Excerpt to read:
* Start *

Re: Find random stuff

OOPS! I was wrong. you *can* use RAND() in an ORDER BY clause. the manual
states:
You can't use a column with RAND() values in an ORDER BY clause, because
ORDER BY would evaluate the column multiple times. As of MySQL 3.23, you can
retrieve rows in random order like this:


mysql> SELECT * FROM tbl_name ORDER BY RAND();

ORDER BY RAND() combined with LIMIT is useful for selecting a random sample
of a set of rows:


mysql> SELECT * FROM table1, table2 WHERE a=b AND c -> ORDER BY RAND() LIMIT 1000;

Note that RAND() in a WHERE clause is re-evaluated every time the WHERE is
executed.



"Jim Michaels" wrote in message
news:Lr6dnbzf_84baV_eRVn-gw@comcast.com...
> try looking in the MySQL manual for the CASE statement.
> I think it might fit your needs for 3 rows. but if you have more than
> that, you've got a different problem to solve.
> MySQL also has a RAND() function which generates a FLOAT number between
> 0.0 and 1.0. you can't use it in an ORDER BY clause, because RAND() would
> recalc multiple times. might be better to stuff it in a @VARIABLE first
> if you can, like @V:=RAND();
> ahh - maybe it's simpler doing it in PHP anyway. :-)
>
> SELECT CASE WHERE condition THEN column WHERE condition THEN column ELSE
> column END FROM tablename;
> I think that's MySQL's version of CASE. SQL2 doesn't use END.
>
> "Jonathan" wrote in message
> news:43c0d064$0$10081$ba620dc5@text.nova.planet.nl...
>> Joe wrote:
>>> "Stefan Rybacki" skrev i en meddelelse
>>> news:42apniF1hejs7U1@individual.net...
>>>
>>>>-----BEGIN PGP SIGNED MESSAGE-----
>>>>Hash: SHA1
>>>>
>>>>Joe wrote:
>>>>
>>>>>Hi
>>>>>I need some help doing a easy php/sql solution to a random selection
>>>>>with
>>>>>rated stuff.
>>>>>I have a table like:
>>>>>
>>>>>Name Rated
>>>>>--------------
>>>>>Thompsen 500
>>>>>Milla 10
>>>>>Jensen 1
>>>>>
>>>>>Means that the name Thompsen appears 50 times as often as Milla and 500
>>>>>times as often Jensen.
>>>>>
>>>>>I now need some scripting that counts the total ratefactor like
>>>>>SELECT sum(Rated) FROM Table
>>>>>In this case 511
>>>>>And then make a random value between 1 and 511 and then print out the
>>>>>name,
>>>>>which in this case will be Thompsen 500 of 511 times (in avg)
>>>>>
>>>>>I need a quick way to find a name based on the Rated factors, any help?
>>>>>
>>>>
>>>>1. get your ratefactor (SELECT sum(rated) FROM table)
>>>>2. create a random number between 1 and ratefactor in PHP
>>>>3. get the random item (SELECT name FROM table WHERE
>>>>rated>=created_randomnumber
>>>>ORDER BY rated, rand() LIMIT 1)
>>>>
>>>>Regards
>>>>Stefan
>>>>
>>>
>>>
>>> I think I need some explanation for this :-)
>>>
>>> As I see it it will give equal chance of the three names if the random
>>> number is 1, is that correct?
>>>
>>> If that's correct it will not be 1/511 chance of the name Jensen to
>>> appear.

* End *

Request 1: According to the MySQL forum thread, as of which MySQL version can rows be retrieved in random order with ORDER BY RAND()?
Request 2: Pick up the MySQL forum thread after its final sentence and keep writing it.
The data that comes next isn't needed for anything here.

Data block:
* Start *

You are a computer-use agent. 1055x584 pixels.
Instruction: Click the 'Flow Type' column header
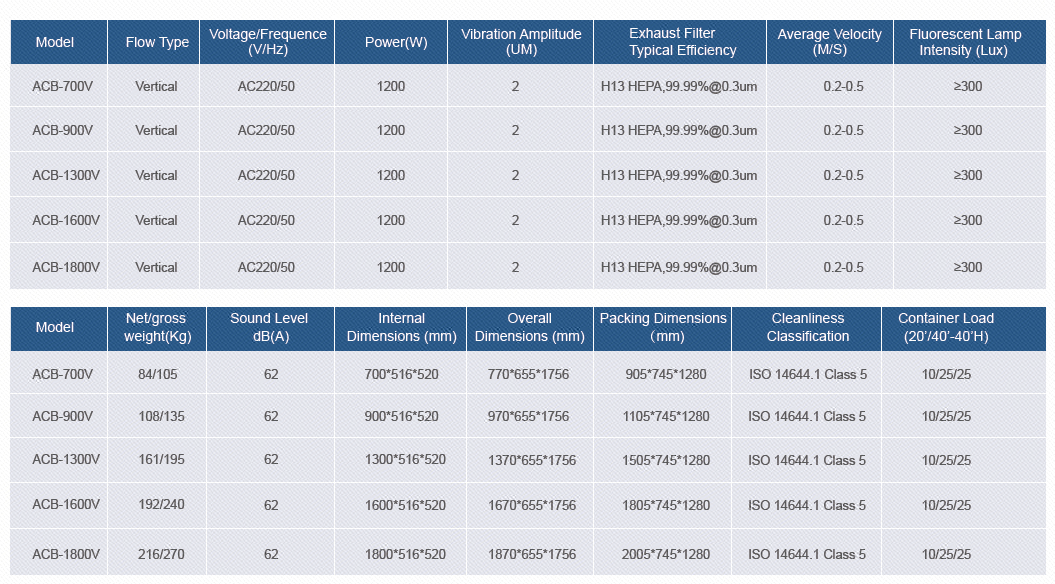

* End *

Exercise result 1: MySQL 3.23

Exercise result 2:
>>>
>>
>> This might be a case of simple misunderstanding at first I thought you
>> had a a table with 500 rows containing the name Thompsen, 10 rows
>> containing the name Milla and one row containing the name Milla. This
>> makes a total of 511 rows. Then selecting based on the rownumber would
>> give you your statistic distribution.
>>
>> But after reading your post another time I think the solution is a bit
>> more complex... as the table has only three rows with each name appearing
>> only once in combination with a number indicating the change on the
>> total. This is a bit harder to solve than if you would really have 511
>> rows containg the data.
>>
>> I think you need to use some program logic (or a stored procedure) to
>> determine which name to display:
>>
>> 1. Make a table that sums the rated number for every row above including
>> it self e.g.:
>>
>> Name Rated_Sum
>> ----------------------
>> Thompson 500
>> Milla 510
>> Jensen 511
>>
>> 2. Generate a random number with the range from 1 to the maximum value
>> (the value in the last row of the table) to determin something like the
>> row index in the example
>>
>> 3. Use logic to see if the random number is smaller or equal to the
>> Rated_Sum value of its own value and greater than the value in the last
>> row before its own value, e.g.:
>>
>> The random number would be in the range of 1 up to and including 500 then
>> you should return Thompson, but if the random number is greater than 510
>> and less than or equal to 511 (only 511 would fit this condition,
>> assuming that you generate integer random numbers) you have to output
>> Jensen.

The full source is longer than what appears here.